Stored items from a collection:
○ ○ ○ ○ ○ ○ ○

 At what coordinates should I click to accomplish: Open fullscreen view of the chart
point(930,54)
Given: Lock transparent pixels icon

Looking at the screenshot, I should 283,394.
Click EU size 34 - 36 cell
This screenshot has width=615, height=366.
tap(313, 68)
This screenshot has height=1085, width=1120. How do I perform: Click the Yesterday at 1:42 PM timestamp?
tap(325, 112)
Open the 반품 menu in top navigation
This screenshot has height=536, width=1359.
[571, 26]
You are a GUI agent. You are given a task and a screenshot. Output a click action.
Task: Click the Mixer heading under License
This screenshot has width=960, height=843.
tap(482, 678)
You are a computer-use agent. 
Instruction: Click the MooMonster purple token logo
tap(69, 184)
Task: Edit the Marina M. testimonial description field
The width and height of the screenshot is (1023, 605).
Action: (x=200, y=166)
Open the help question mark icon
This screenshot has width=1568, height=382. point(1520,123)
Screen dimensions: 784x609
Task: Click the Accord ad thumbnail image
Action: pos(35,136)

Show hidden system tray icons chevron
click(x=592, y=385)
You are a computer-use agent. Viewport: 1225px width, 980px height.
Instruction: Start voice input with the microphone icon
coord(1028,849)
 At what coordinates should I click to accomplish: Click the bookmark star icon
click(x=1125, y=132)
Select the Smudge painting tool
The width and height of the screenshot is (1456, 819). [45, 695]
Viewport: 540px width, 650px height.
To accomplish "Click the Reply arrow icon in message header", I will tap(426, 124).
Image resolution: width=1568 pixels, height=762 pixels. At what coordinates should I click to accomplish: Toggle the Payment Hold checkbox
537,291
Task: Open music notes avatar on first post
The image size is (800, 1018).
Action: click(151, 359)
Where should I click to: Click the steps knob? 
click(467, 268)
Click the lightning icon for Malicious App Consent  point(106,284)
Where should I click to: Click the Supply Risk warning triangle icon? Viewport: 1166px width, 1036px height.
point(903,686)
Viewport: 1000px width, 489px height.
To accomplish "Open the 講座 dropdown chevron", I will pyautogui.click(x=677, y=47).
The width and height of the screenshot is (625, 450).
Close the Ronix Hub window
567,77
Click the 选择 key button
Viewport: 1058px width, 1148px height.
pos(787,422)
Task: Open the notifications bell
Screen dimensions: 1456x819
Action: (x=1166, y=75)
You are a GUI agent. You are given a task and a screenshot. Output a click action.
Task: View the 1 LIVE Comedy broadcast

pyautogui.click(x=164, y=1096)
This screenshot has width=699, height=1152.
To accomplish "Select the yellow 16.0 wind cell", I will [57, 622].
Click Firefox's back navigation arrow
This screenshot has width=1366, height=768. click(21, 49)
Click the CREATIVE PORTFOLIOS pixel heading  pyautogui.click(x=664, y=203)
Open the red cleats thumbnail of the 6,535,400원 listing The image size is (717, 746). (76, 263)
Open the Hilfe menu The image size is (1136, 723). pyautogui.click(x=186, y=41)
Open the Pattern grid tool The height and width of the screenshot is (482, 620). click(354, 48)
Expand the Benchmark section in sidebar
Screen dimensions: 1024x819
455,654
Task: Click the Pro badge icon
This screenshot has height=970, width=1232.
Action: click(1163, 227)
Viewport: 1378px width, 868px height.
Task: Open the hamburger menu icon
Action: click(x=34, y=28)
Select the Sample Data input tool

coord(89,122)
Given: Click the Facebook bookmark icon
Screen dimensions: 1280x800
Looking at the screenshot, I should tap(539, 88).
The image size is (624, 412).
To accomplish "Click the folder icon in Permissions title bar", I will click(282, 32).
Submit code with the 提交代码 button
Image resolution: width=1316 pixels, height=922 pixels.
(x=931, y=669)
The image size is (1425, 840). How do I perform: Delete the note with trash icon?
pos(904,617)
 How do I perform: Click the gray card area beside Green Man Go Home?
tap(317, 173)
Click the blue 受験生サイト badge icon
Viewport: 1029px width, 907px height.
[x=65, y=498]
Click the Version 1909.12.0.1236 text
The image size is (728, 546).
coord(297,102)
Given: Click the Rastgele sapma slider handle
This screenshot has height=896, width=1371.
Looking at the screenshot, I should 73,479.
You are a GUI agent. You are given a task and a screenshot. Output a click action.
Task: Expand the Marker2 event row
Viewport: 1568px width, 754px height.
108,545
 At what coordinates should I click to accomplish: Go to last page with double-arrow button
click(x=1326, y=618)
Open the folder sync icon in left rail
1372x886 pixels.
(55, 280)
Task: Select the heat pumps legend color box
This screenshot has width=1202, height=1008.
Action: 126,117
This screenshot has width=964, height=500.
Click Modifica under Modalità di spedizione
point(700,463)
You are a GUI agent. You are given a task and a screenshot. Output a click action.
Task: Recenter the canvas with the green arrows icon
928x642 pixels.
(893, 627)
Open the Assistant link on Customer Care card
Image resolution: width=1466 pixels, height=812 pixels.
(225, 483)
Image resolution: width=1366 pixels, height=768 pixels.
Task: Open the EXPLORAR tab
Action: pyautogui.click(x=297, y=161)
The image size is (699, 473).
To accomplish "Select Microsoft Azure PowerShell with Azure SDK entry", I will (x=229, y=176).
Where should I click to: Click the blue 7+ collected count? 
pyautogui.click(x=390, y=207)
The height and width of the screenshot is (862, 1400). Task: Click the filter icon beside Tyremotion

○ ○ ○ ○ ○ ○ ○

Please lay out as a numbered list only the lines starting at the one that contains "Open the help question mark icon" and ending at the one that contains "will [57, 622].", leaving out any blank lines.

Full output:
1. Open the help question mark icon
2. This screenshot has width=1568, height=382. point(1520,123)
3. Screen dimensions: 784x609
4. Task: Click the Accord ad thumbnail image
5. Action: pos(35,136)
6. Show hidden system tray icons chevron
7. click(x=592, y=385)
8. You are a computer-use agent. Viewport: 1225px width, 980px height.
9. Instruction: Start voice input with the microphone icon
10. coord(1028,849)
11.  At what coordinates should I click to accomplish: Click the bookmark star icon
12. click(x=1125, y=132)
13. Select the Smudge painting tool
14. The width and height of the screenshot is (1456, 819). [45, 695]
15. Viewport: 540px width, 650px height.
16. To accomplish "Click the Reply arrow icon in message header", I will tap(426, 124).
17. Image resolution: width=1568 pixels, height=762 pixels. At what coordinates should I click to accomplish: Toggle the Payment Hold checkbox
18. 537,291
19. Task: Open music notes avatar on first post
20. The image size is (800, 1018).
21. Action: click(151, 359)
22. Where should I click to: Click the steps knob? 
23. click(467, 268)
24. Click the lightning icon for Malicious App Consent  point(106,284)
25. Where should I click to: Click the Supply Risk warning triangle icon? Viewport: 1166px width, 1036px height.
26. point(903,686)
27. Viewport: 1000px width, 489px height.
28. To accomplish "Open the 講座 dropdown chevron", I will pyautogui.click(x=677, y=47).
29. The width and height of the screenshot is (625, 450).
30. Close the Ronix Hub window
31. 567,77
32. Click the 选择 key button
33. Viewport: 1058px width, 1148px height.
34. pos(787,422)
35. Task: Open the notifications bell
36. Screen dimensions: 1456x819
37. Action: (x=1166, y=75)
38. You are a GUI agent. You are given a task and a screenshot. Output a click action.
39. Task: View the 1 LIVE Comedy broadcast
40. pyautogui.click(x=164, y=1096)
41. This screenshot has width=699, height=1152.
42. To accomplish "Select the yellow 16.0 wind cell", I will [57, 622].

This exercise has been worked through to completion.